> **Textauszug**:
- - -

# Spaß mit den Kollegen..



## Bender25 (14 August 2008)

Hallo zusammen, 

da ich letztens mal wieder  reingelegt worden bin (sollte ein Hr. Bär dringend zurückrufen(die nummer war vom Zoo in Stuttgart) würde ich mich gerne rächen... Aber leider bin ich da ziemlich ideenarm. 
Vieleicht kennt ihr das und habt nen tollen Tip. Halt nichts gemeines. Kleine Späße am Arbeitsplatz lockern auf.


----------



## johnij (14 August 2008)

Bender25 schrieb:


> Hallo zusammen,
> 
> da ich letztens mal wieder reingelegt worden bin (sollte ein Hr. Bär dringend zurückrufen(die nummer war vom Zoo in Stuttgart) würde ich mich gerne rächen... Aber leider bin ich da ziemlich ideenarm.
> Vieleicht kennt ihr das und habt nen tollen Tip. Halt nichts gemeines. Kleine Späße am Arbeitsplatz lockern auf.


 

Wie wäre es mit der Nummer der Forumdiva(hates u) ROFLMAO

johnij


----------



## Cerberus (14 August 2008)

Irgendwie passt der Thementitel nicht mit deinem Eitnrag überein. Denn wenn du deinen Spaß hast, dann müssten sich ja rein theoretisch deine Kollegen ärgern oder?


----------



## Bender25 (14 August 2008)

Cerberus schrieb:


> Irgendwie passt der Thementitel nicht mit deinem Eitnrag überein. Denn wenn du deinen Spaß hast, dann müssten sich ja rein theoretisch deine Kollegen ärgern oder?


 

So gesehen stimmt es... Wenn sie nach solch einer aktion dann spaß haben ist was schief gelaufen *g*


----------



## diabolo150973 (14 August 2008)

Nur so zum Gedankenanstoß:

-Türschilder vertauschen, z.B. "Abstellkammer <-> Geschäftsleitung"
-Cellophanfolie über das/die WC-Becken des Damenklos spannen
-Eine Schale Haschkekse ins Besprechungszimmer stellen
...

man kann auch ganz toll das Werkzeug von anderen Leuten zusammenschweißen (lassen)... wenn eine Werkstatt da ist

oder hier mal suchen:

http://www.onlinerache.de/?a=KL&b=kollegen


Viel Spaß!!!

Und bitte, bitte... berichte uns von Deinen Ergebnissen, bzw. ob Du den Arbeitgeber gewechselt hast oder er Dich austauscht


Gruß,

dia


----------



## kermit (14 August 2008)

- - -

> **Bereitgestelltes Material**:
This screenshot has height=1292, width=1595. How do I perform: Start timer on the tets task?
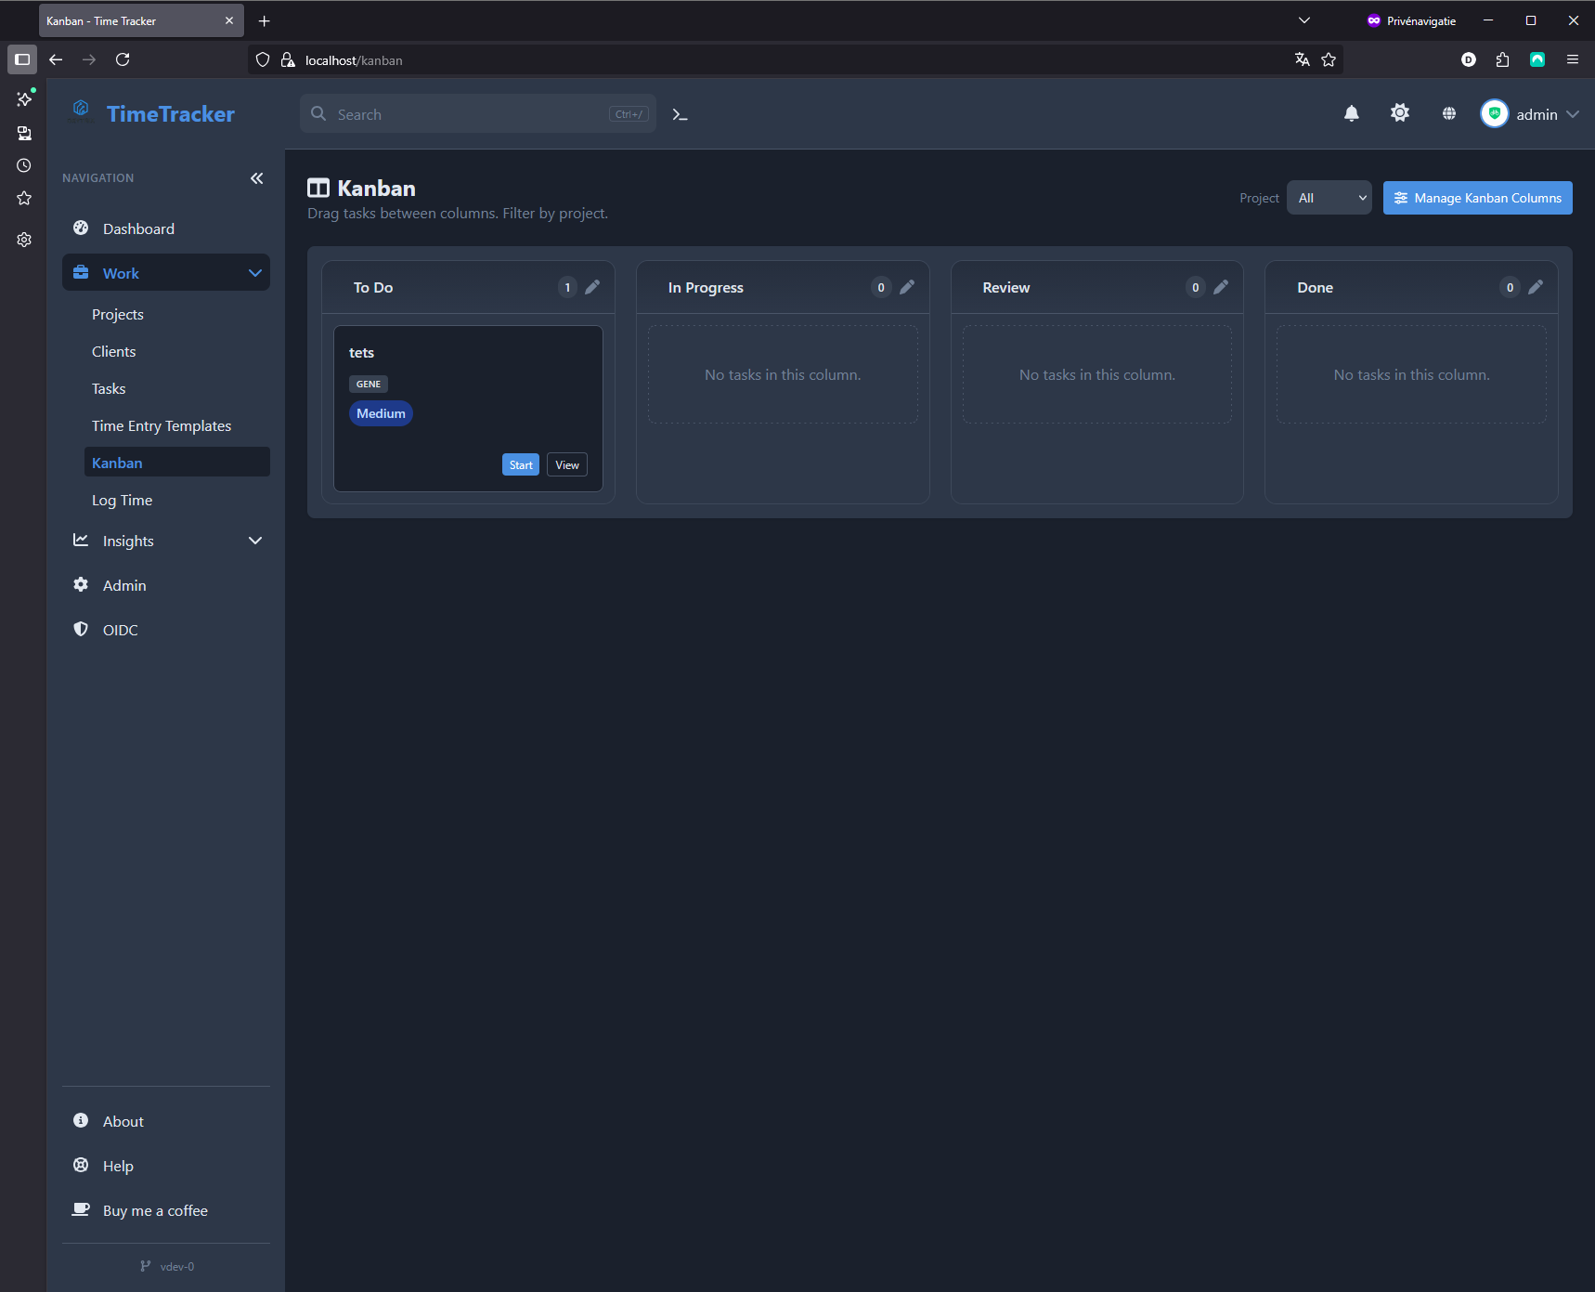tap(520, 465)
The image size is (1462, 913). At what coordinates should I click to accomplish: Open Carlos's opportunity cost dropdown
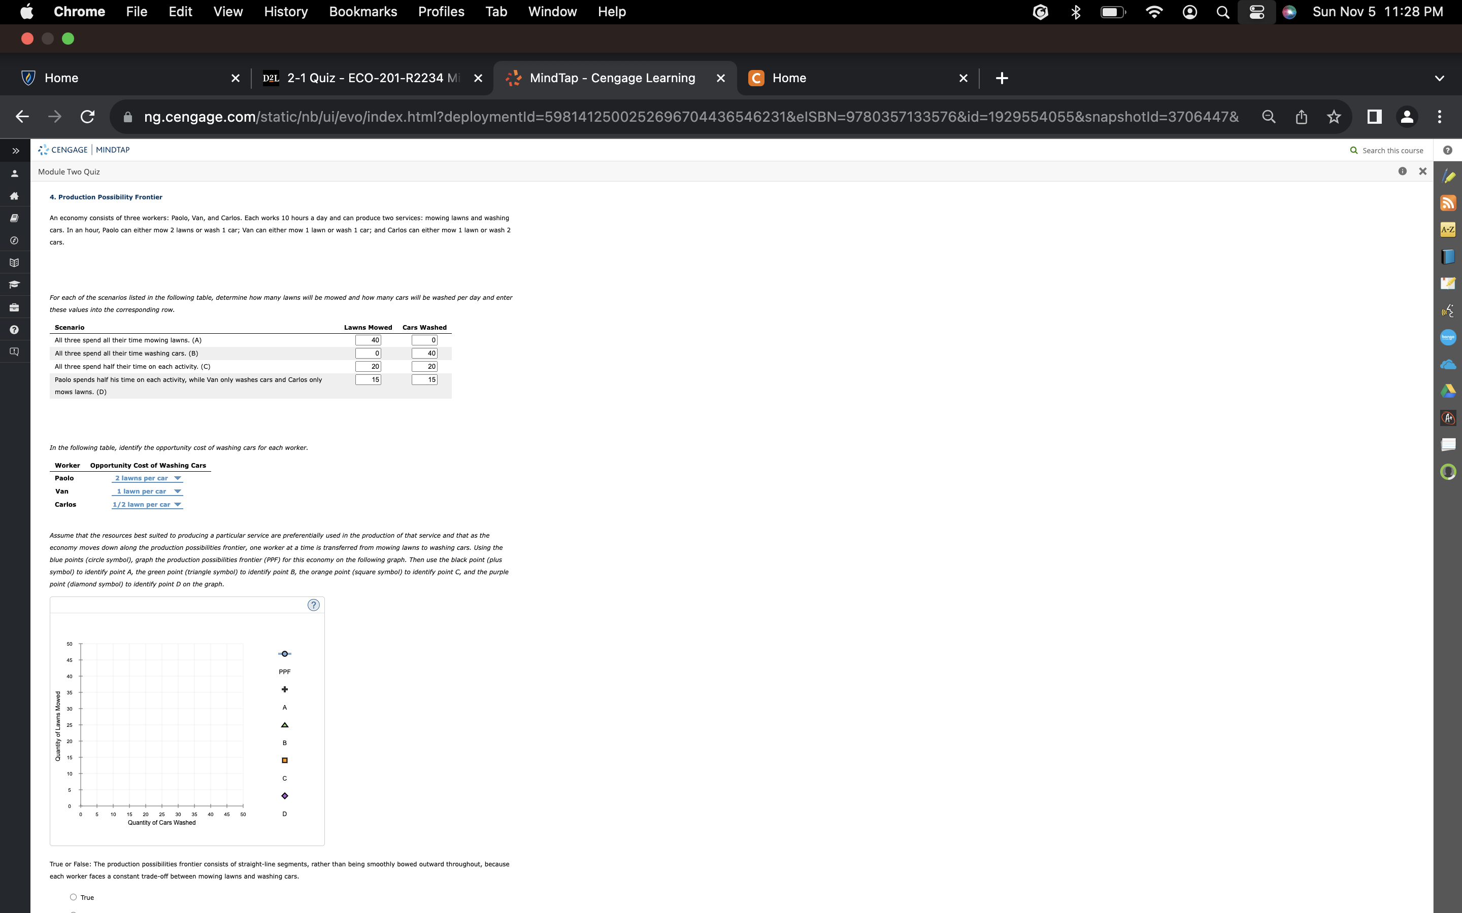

- - -

> **Aufgabe**:
Stimmen diese Aussagen mit dem Textauszug überein: (a) Die Nummer für den Rückruf bei Hr. Bär gehörte zum Zoo in Stuttgart, (b) Bender25 wünscht sich ausdrücklich gemeine Späße, (c) diabolo150973 schlägt vor, Türschilder zu vertauschen? Antworte jeweils mit Ja oder Nein und zitiere die entscheidenden Worte des Textauszugs wörtlich.

> **Antwort**:
(a) Ja: „die nummer war vom Zoo in Stuttgart“
(b) Nein: „Halt nichts gemeines.“
(c) Ja: „Türschilder vertauschen“